Could the LPGA and PGA tours start streaming services? In today’s media landscape, it’s not a crazy idea


When Diamond Sports Group, known for its Bally regional sports networks, failed to make its most recent payment to the San Diego Padres this week, a snowball started rolling downhill.

The broadcast rights for San Diego’s games reverted back to the Padres, Major League Baseball took over productions of Padres games and the loud bell that some heard ringing was the death knell of the regional sports network as we have come to know them.

While Padres games are still available through cable or other outlets, it is well known that MLB would like to put all 30 of its teams on some kind of umbrella streaming service. If orange is the new black and 50 is the new 40, streaming services would like to be the new cable. The live sports that once came into your living room for free through the air and later poured out of your television screen with a monthly cable bill are slowly working their way onto streaming platforms for subscription fees.

While an all-encompassing streaming network for MLB might be a long road, such a move would be just another step in the trend of major sports starting to hide some of its products behind the paywalls of streaming services. Cable’s great advantage over streaming has been live sports, with even some teams having their own network. That advantage might be slipping away.

Impossible, you say? Remember that events that seemed like they would stay on the networks forever — think about events like the Rose Bowl — moved to cable decades ago. Could such events find their way to streaming services as cable continues to slide and sports look for new or additional revenue sources?

Golf Today’s studio in Stamford, Connecticut. (Photo: Golf Channel/NBC Sports)

Consider for a moment:

  • Apple TV has an exclusive Major League Baseball doubleheader on Friday nights, available only if you pay the monthly subscription fee. That means if, say, the Los Angeles Dodgers are selected for the Apple TV game, that game will not be available that night on SportsNet L.A., the Dodgers’ cable home.
  • The NFL, the king of all sports in the country, announced that one of its wildcard playoffs games this coming season will be broadcast exclusively on a streaming service. That game, on Jan. 13, 2024, will be on Peacock, NBCUniversal’s streaming service. So will another wildcard game that day, but at least the second game will also be seen on NBC.
  • The NFL has already moved its Thursday night games to Amazon Prime.

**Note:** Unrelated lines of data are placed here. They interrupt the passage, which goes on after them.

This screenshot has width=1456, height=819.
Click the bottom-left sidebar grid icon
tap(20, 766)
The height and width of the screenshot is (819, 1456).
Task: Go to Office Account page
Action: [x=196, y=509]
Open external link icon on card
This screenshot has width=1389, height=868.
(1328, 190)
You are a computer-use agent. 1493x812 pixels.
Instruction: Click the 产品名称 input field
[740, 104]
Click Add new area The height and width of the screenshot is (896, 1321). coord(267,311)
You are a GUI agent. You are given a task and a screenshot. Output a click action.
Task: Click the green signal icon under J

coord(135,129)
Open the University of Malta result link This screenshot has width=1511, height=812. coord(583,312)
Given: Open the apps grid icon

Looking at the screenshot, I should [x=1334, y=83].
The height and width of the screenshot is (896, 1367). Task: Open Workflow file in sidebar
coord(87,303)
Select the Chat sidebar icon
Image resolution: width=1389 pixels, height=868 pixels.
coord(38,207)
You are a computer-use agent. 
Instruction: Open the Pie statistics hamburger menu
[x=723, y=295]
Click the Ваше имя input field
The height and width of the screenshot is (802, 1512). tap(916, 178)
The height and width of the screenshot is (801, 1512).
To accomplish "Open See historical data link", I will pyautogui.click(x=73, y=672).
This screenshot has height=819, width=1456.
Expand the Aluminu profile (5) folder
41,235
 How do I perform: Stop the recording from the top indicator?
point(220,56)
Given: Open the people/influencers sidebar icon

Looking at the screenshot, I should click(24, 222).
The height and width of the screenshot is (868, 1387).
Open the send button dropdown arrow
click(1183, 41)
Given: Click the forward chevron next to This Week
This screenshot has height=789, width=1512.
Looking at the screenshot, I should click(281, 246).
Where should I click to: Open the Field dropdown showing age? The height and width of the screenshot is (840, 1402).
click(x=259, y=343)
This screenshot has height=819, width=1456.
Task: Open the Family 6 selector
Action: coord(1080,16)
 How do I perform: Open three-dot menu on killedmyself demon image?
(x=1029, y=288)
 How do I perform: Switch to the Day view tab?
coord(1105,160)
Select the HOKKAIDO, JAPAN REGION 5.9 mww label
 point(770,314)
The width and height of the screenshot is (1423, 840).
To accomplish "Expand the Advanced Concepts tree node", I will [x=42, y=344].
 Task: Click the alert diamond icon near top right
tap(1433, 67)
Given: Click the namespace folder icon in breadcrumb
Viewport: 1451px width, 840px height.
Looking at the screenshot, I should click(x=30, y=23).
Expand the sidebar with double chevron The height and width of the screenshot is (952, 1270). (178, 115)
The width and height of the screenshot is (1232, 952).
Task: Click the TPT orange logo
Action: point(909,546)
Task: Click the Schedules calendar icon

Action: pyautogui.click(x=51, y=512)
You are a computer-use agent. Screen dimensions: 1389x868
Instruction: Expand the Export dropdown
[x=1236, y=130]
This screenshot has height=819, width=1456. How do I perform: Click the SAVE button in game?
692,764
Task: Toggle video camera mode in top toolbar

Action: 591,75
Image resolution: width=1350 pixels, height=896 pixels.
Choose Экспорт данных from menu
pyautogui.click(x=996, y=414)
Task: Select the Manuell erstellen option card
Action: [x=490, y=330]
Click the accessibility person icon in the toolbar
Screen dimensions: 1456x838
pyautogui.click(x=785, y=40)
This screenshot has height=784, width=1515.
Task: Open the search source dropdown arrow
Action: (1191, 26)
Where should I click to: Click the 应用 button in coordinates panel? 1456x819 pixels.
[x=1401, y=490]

The league‘s Sunday Ticket is moving to YouTube this season, giving more fans greater access to out-of-market games.
  • Golf fans already know that early-round play on weekdays and early morning play on weekends are both available on ESPN+ as well as Peacock.
  • Golf fans also know the best way to watch the Masters is Masters.com, which includes the regular CBS broadcast as well as focus on certain holes or players and featured groups. Some Masters coverage is also on ESPN+.

None of this means the Super Bowl will be an exclusive property of Paramount+ or Peacock anytime soon – at least for now – but it does all point toward a world where team and league control of broadcasts on streaming services is potentially the next evolution for live sports. The NFL, as usual, seems to be ahead of the game.

You can imagine a world where the PGA Tour has its own streaming service, providing on-demand coverage of its events from the regular tour to PGA Tour Champions to the Korn Ferry Tour.

Maybe that would be the way for the LPGA to promote its tour perhaps better than it is treated by other broadcast outlets.

While cord-cutting is eating away at cable’s relevance, streaming services have their own issues. Some, like CNN+, shut down almost before they debuted. All of them cost money, of course, and some offer far more than a viewer actually wants, much like cable. Disney Plus, for instance, can offer Hulu and ESPN+.

Do Mickey Mouse and the PGA Tour attract the same audiences? Chase all the live sports heading to streaming, and suddenly the costs of multiple streaming services begin to approach the cost of cable.

One thing seems certain. More and more live sports will be heading to streaming services in the coming months and years, and complaints from fans about having to subscribe to watch will follow. If you don’t think some major events will head to streaming, just remember when every college bowl game was on a major network, and how all those games moved to cable. The Rose Bowl on Peacock can’t be too many years away.